* Problem statement *
A faithful copy of the data is the goal; set it down exactly, without the images.

[Stored data]
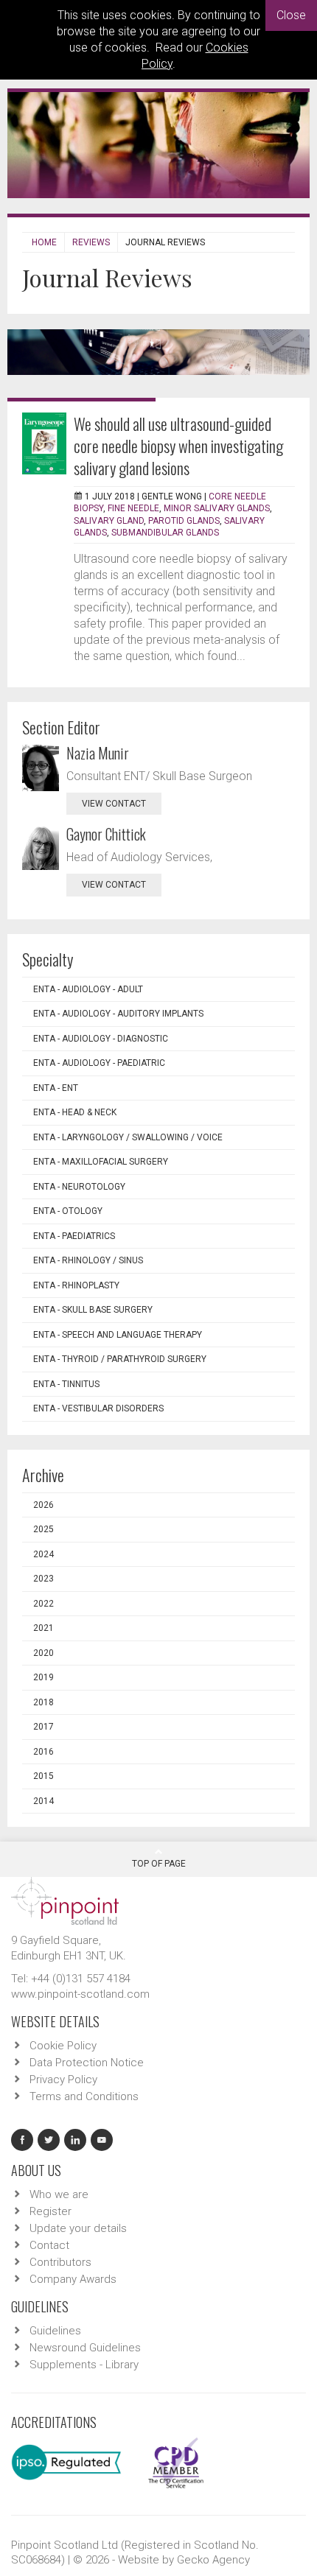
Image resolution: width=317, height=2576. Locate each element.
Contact (49, 2245)
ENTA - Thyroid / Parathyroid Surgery (119, 1359)
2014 (43, 1801)
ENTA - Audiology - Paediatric (99, 1063)
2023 (43, 1578)
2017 (43, 1727)
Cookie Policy (63, 2045)
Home (44, 242)
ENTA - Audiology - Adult (88, 989)
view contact (114, 804)
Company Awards (72, 2279)
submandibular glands (165, 532)
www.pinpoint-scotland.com (80, 1994)
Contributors (60, 2262)
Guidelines (55, 2330)
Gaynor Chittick (106, 834)
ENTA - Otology (67, 1211)
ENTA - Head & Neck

* Solution for this problem *
Image resolution: width=317, height=2576. Locate each element.
Contact (49, 2245)
ENTA - Thyroid / Parathyroid Surgery (119, 1359)
2014 (43, 1801)
ENTA - Audiology - Paediatric (99, 1063)
2023 (43, 1578)
2017 (43, 1727)
Cookie Policy (63, 2045)
Home (44, 242)
ENTA - Audiology - Adult (88, 989)
view contact (114, 804)
Company Awards (72, 2279)
submandibular glands (165, 532)
www.pinpoint-scotland.com (80, 1994)
Contributors (60, 2262)
Guidelines (55, 2330)
Gaynor Chittick (106, 834)
ENTA - Otology (67, 1211)
ENTA - Head & Neck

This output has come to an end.